### What is expected
Copy out the text of every record below word for word, leaving out the pictures.

### Listed records
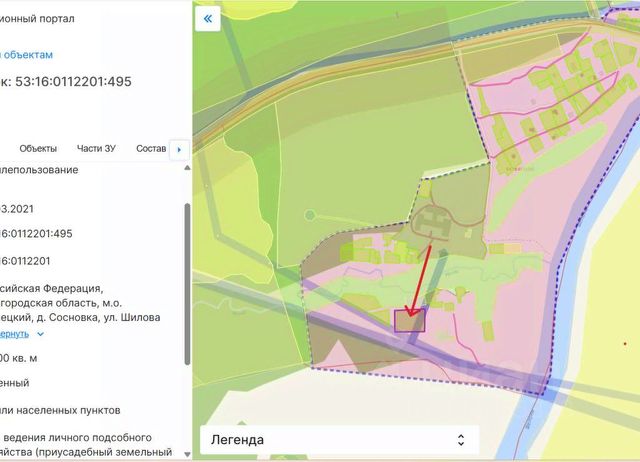Click 'свернуть' under the address
This screenshot has height=462, width=640.
[14, 334]
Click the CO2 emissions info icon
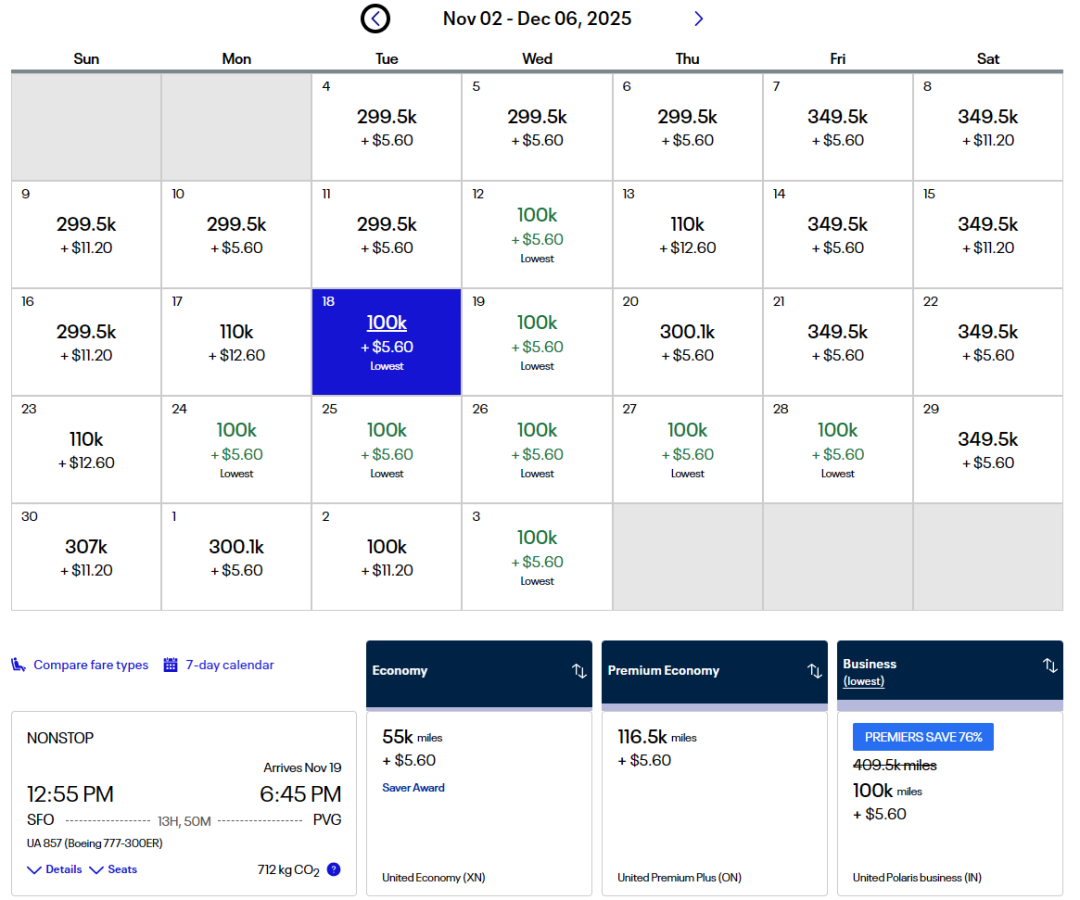Screen dimensions: 1080x900 pyautogui.click(x=334, y=869)
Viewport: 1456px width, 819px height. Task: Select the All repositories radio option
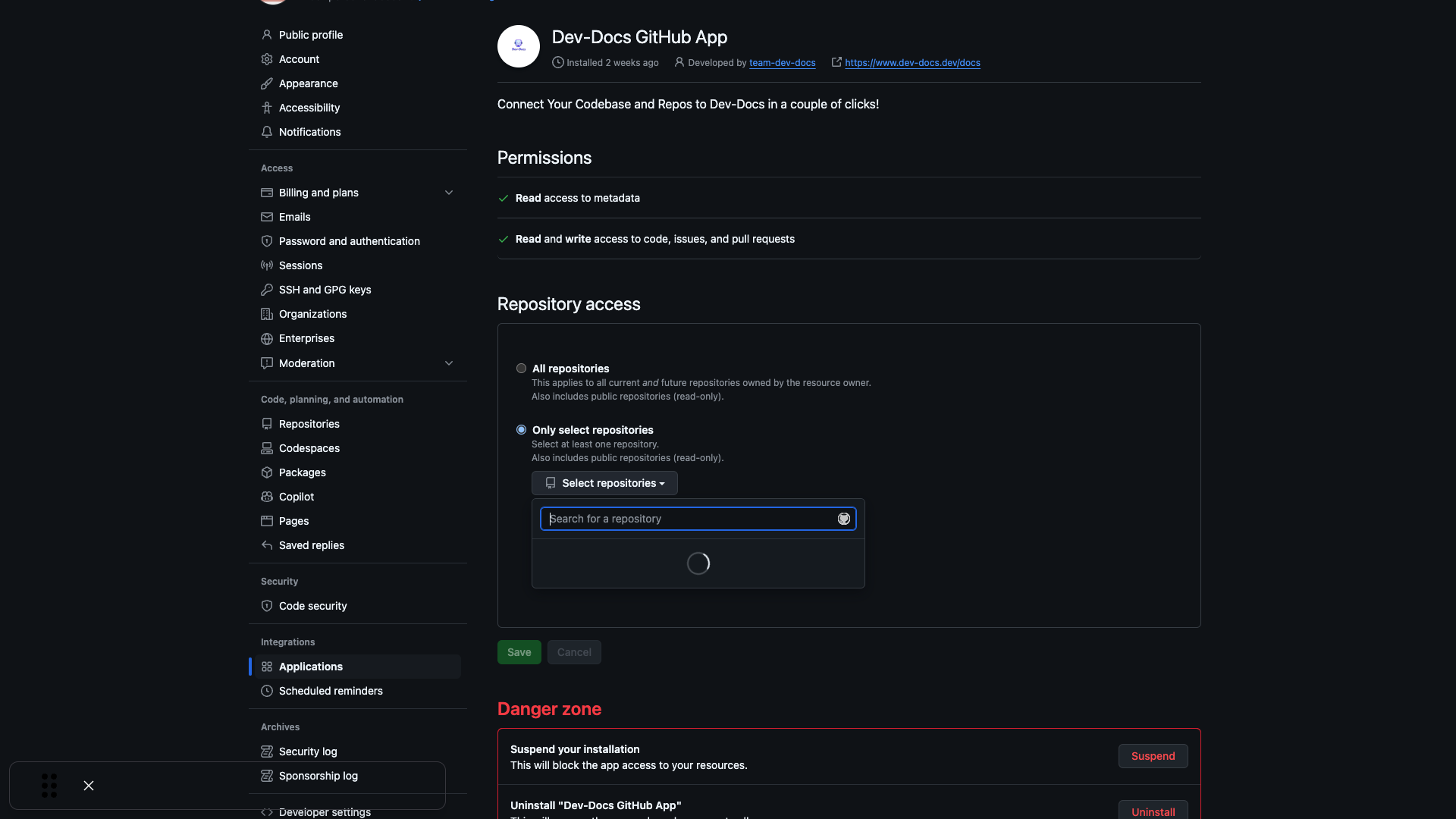click(x=521, y=369)
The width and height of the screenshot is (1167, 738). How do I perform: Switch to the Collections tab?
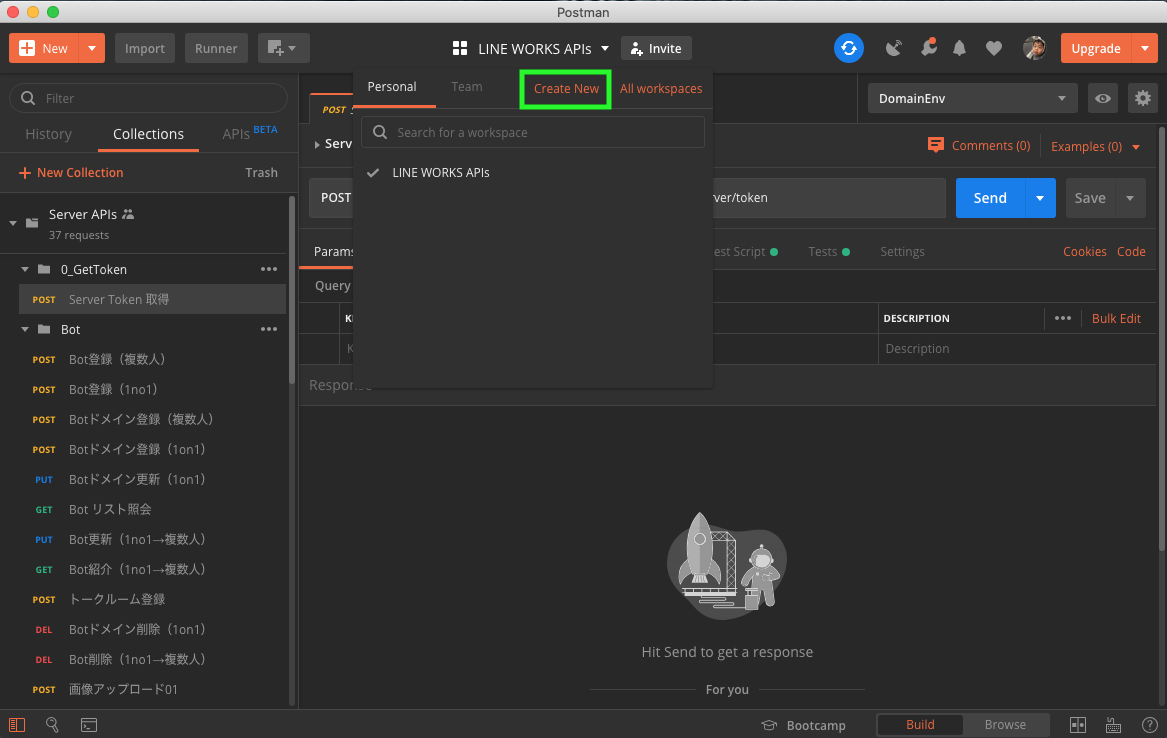click(x=147, y=133)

### Final result
Click 'свернуть' under the address
This screenshot has height=462, width=640.
[14, 334]
Click the CO2 emissions info icon
Screen dimensions: 1080x900 pyautogui.click(x=334, y=869)
Viewport: 1456px width, 819px height. Task: Select the All repositories radio option
click(x=521, y=369)
The width and height of the screenshot is (1167, 738). How do I perform: Switch to the Collections tab?
click(x=147, y=133)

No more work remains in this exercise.